Column X in the above query results simulates the ENDPOINT_VALUE of the 10 records in DBA_TAB_HISTOGRAMS, and column CUM_CARDINALITY simulates the ENDPOINT_NUMBER of the 10 records in DBA_TAB_HISTOGRAMS.

Actually collect histogram statistics for column x of table h

Zx@ORCL > exec dbms_stats.gather_table_stats (ownname= > USER,tabname= > 'Hang Magi methodological opt = >' for columns size auto X-ray Magazine casca = > true,estimate_percent= > 100), PL/SQL procedure successfully completed.

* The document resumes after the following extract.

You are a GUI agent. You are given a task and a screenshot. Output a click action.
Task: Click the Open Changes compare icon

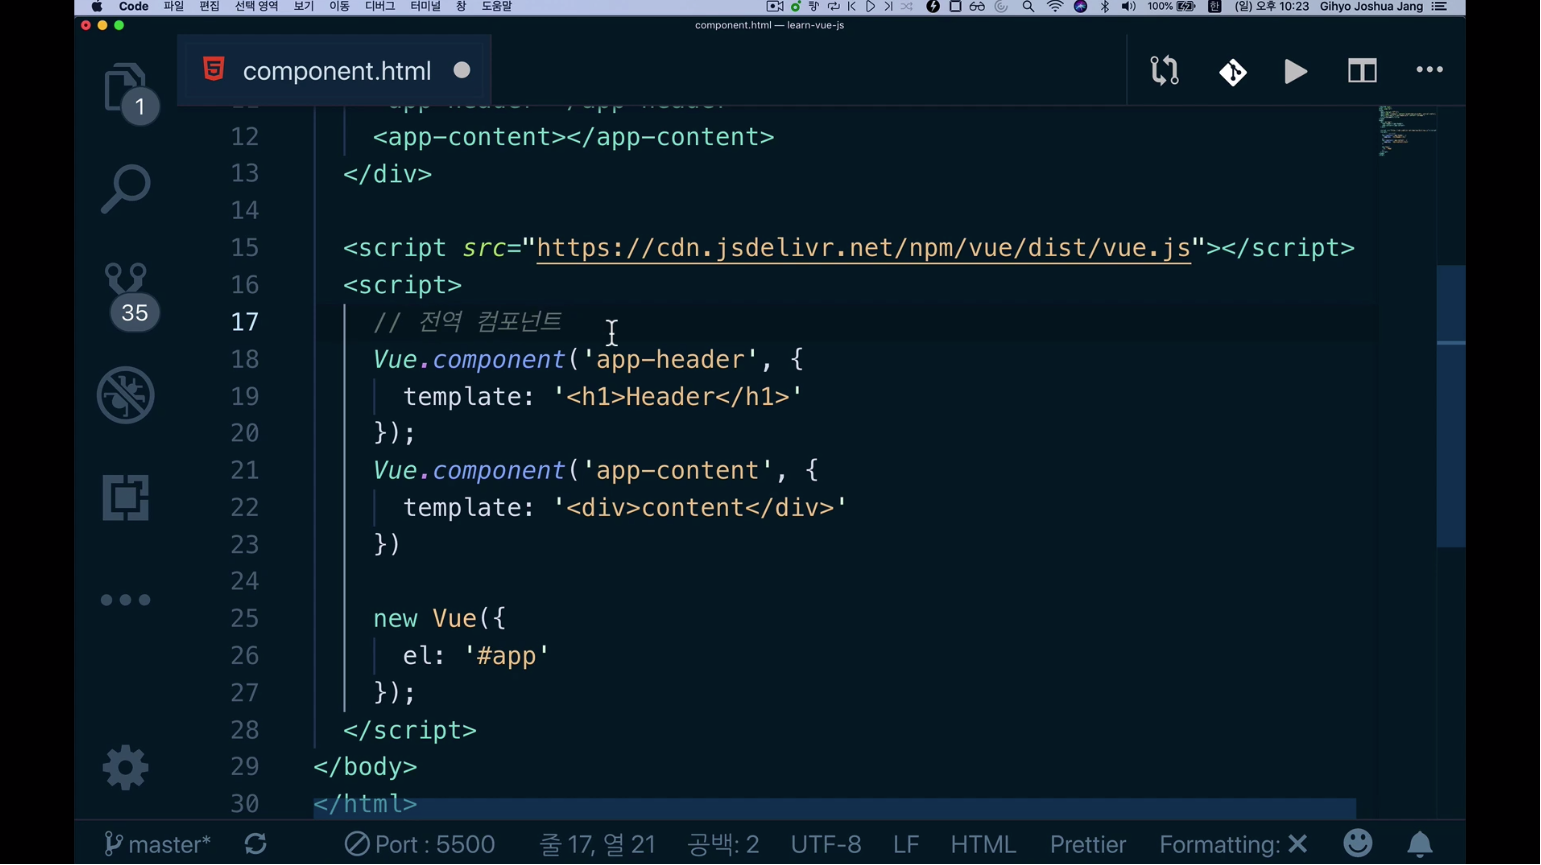(1164, 71)
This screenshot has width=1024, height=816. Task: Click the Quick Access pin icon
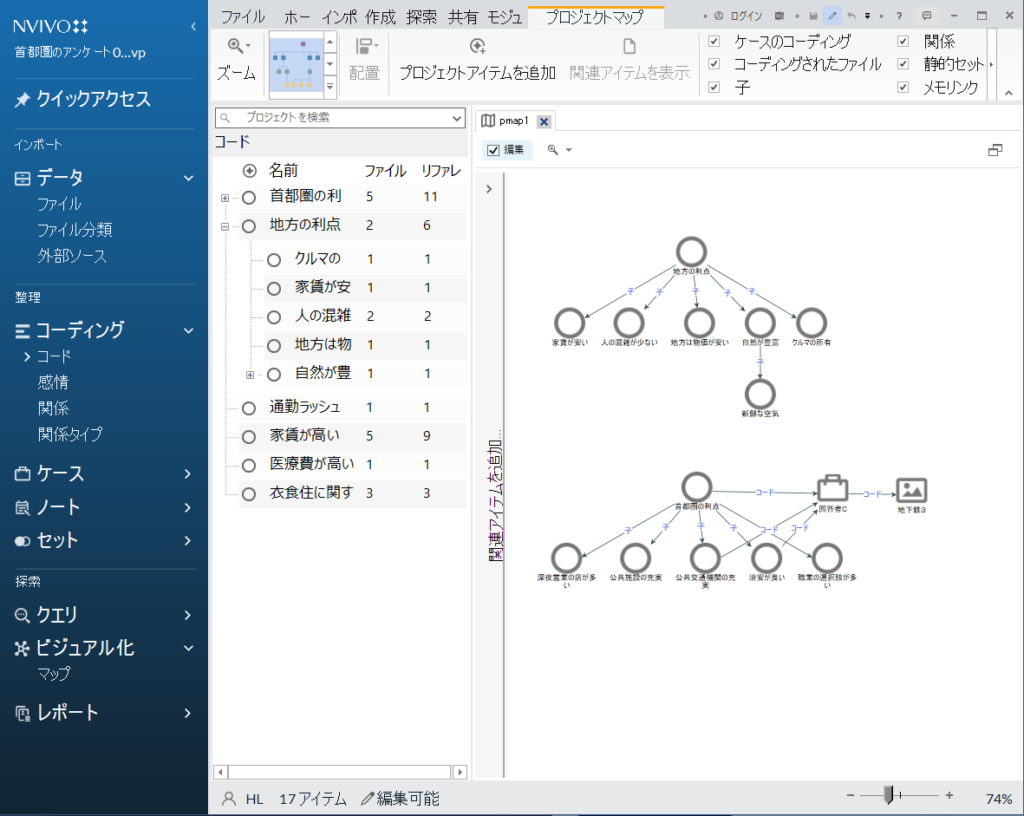coord(23,99)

After collecting statistics, it is found that the value of the field HISTOGRAM corresponding to column x in DBA_TAB_COL_STATISTICS is NONE, which indicates that there is still no histogram statistics on column x:

Zx@ORCL > select table_name,column_name,num_distinct,density,num_buckets,histogram from dba_tab_col_statistics where table_name='H' TABLE_NAME COLUMN_NAM NUM_DISTINCT DENSITY NUM_BUCKETS HISTOGRAM--H X 10. 1 1 NONE

This phenomenon is normal. Because Oracle adheres to the principle of automatically collecting histogram statistics, it collects histogram statistics only for those columns that have been used (that is, columns that have appeared in the where condition of the SQL statement). Oracle records the usage of each column in each table in the table SYS.COL_USAGE$, and Oracle queries SYS.COL_USAGE$, when collecting histogram statistics automatically. If you find that there is no usage record for the target column, then it does not collect histogram statistics for the target column. Table H has just been created and column X has not been used in the where condition of the SQL statement, so histogram statistics are not collected for column X here.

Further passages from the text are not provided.